Our new Secretary of Labor has now vowed to push for an increased minimum wage.
Seems the old scams still work best… Let me ask: Do you believe that government should control market prices? The Communists made a big deal out of that–as have others before them, including the Franklin Roosevelt Administration in the U.S. during WWII. Unfortunately, it has never succeeded in all of history as any honest economist will explain. The free market integrates people’s wants with supply and sets a market-clearing price automatically while government bureaucrats set prices by political criteria and always…that’s ALWAYS…end with shortages and a black market. They told you in Econ 101 if you were awake that day.
Well, the minimum wage is only government price control, applied to labor, right? If you think that’s not so, kindly explain so that I can go back and shoot down my old econ professor.
If you raise the wages of workers, you automatically raise also the selling price of the products and services they supply. Even Lefty policymakers can’t get something for nothing. Proceeding with this, jacking up wages also jacks up prices and thereby, increases the cost of living so that in the long run, workers are right back where they started. There is still No Such Thing As A Free Lunch (TANSTAAFL) in the real world. However, raising the costs of production in the U.S. economy does make the U.S. less competitive than say, India or China or Brazil. So we buy more from them and less from American producers, who deal with that by opening shops in India, China or Brazil. Simple. Lots of politicians and union bosses lie about it, but there it is.
Most understand that the current union-inspired fast food strike isn’t going anywhere simply because fast food is cheap because burger flippers are cheap. They are cheap mostly because they lack the skills of educated people or are unemployable for other reasons…they are what we call: ‘marginal workers.’ Which again mostly means they’re plentiful and so, cheap. The strikers want their minimum wages doubled. Their strike is failing. Who doesn’t want their wages doubled, after all… But, if they were to suddenly be paid twice as much, someone has to provide that money, right? McBurgers wouldn’t be cheap anymore. Including especially, those the strikers might buy. The strikers are chasing an illusion.

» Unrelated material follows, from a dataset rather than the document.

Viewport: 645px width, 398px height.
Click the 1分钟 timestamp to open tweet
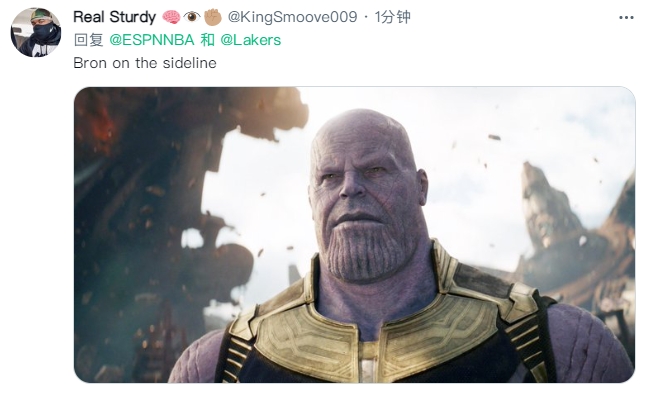(x=392, y=17)
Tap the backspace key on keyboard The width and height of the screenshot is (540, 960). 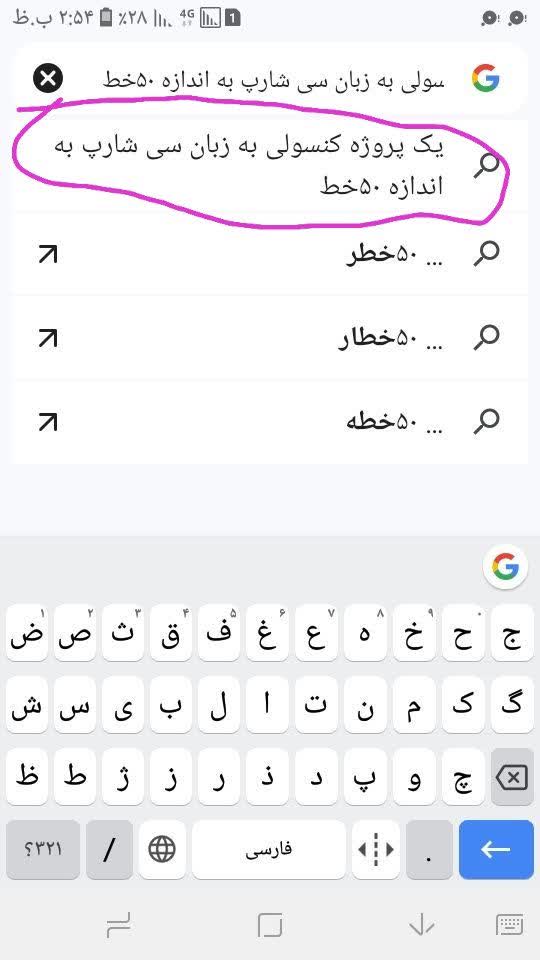click(512, 778)
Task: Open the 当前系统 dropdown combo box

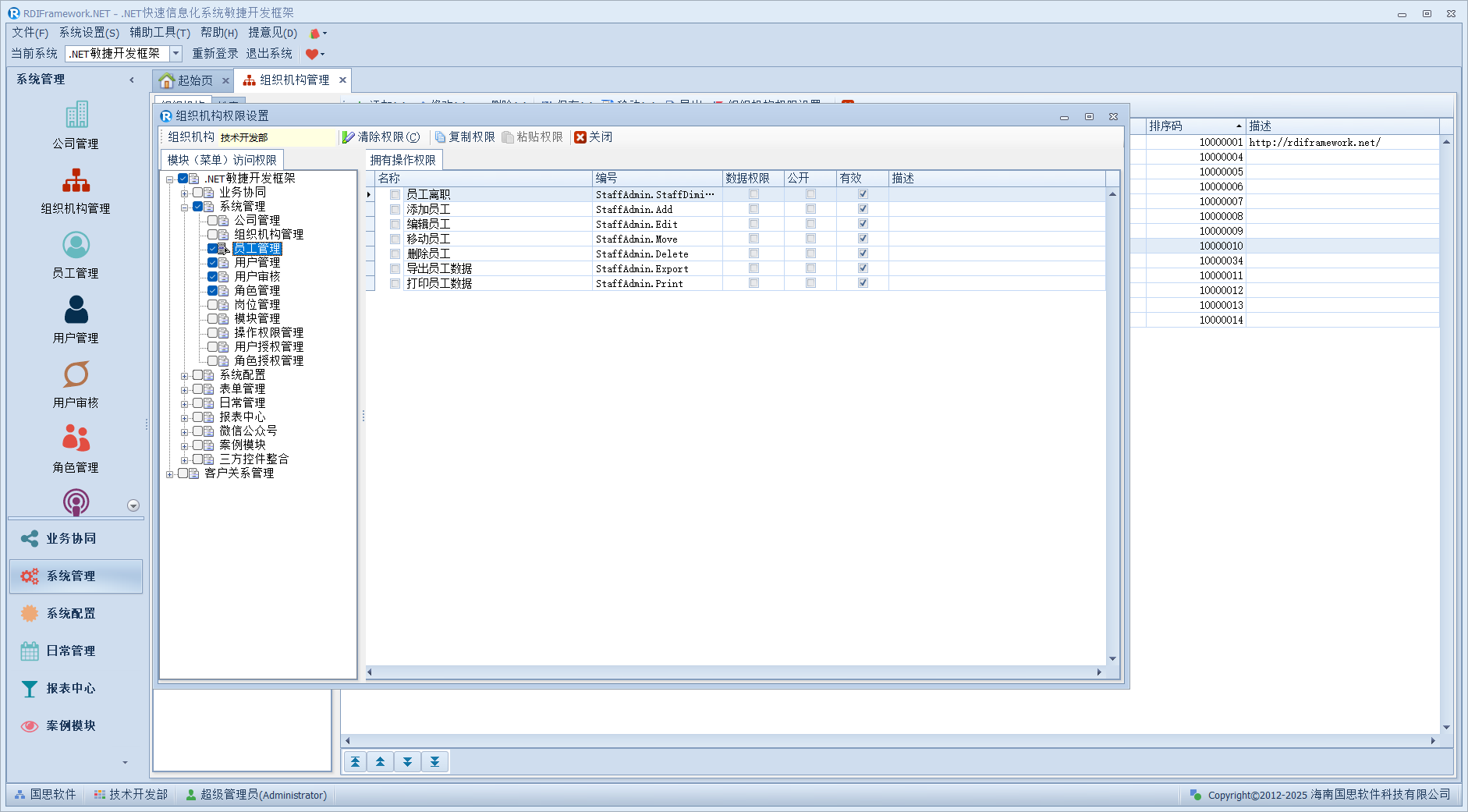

But our new Secretary of Labor is all for it. Why not? It isn’t his money, it’s yours and you guarantee his salary. While most just salivate of the prospect of a bigger paycheck, not bothering to consider the bigger bills it will be used to pay.
And this is how politicians make their livings, using your money. Well, it starts out as yours… The minimum wage is like iron pyrites, a mineral that looks like nice, shiny gold and used to thrill old-time prospectors, until the guy at the assay office told them it was, in spite of its appearance, only a form of cheap iron. Kind of ironic, righ?
Yeah. I remember how successful Jimmy Carter’s cap on gas prices worked. I can remember it so well because I spent a lot of time thinking about it while waiting in line at the gas pump, once I found a station that had any gas.
Bingo! Thanks for the perfect example!
Minimum wages are for unskilled, untrained entry level jobs. People who work hard and learn well do not stay at these wages for long. In the mean time they have learned to get up in the morning, get to a job on time, deal with customers, coworkers and management. They earn respect for work rather than holding out a hand. News articles that show a worker with 2 kids at breakfast make you wonder when this person entered the work force? Did they produce two kids without income and then decide to work? Not likely.
Minimum wages reduce entry level work positions and drive up the cost of living. They are part of the inflation engine.
Just do the math, right? I wish you’d written my econ 101 text!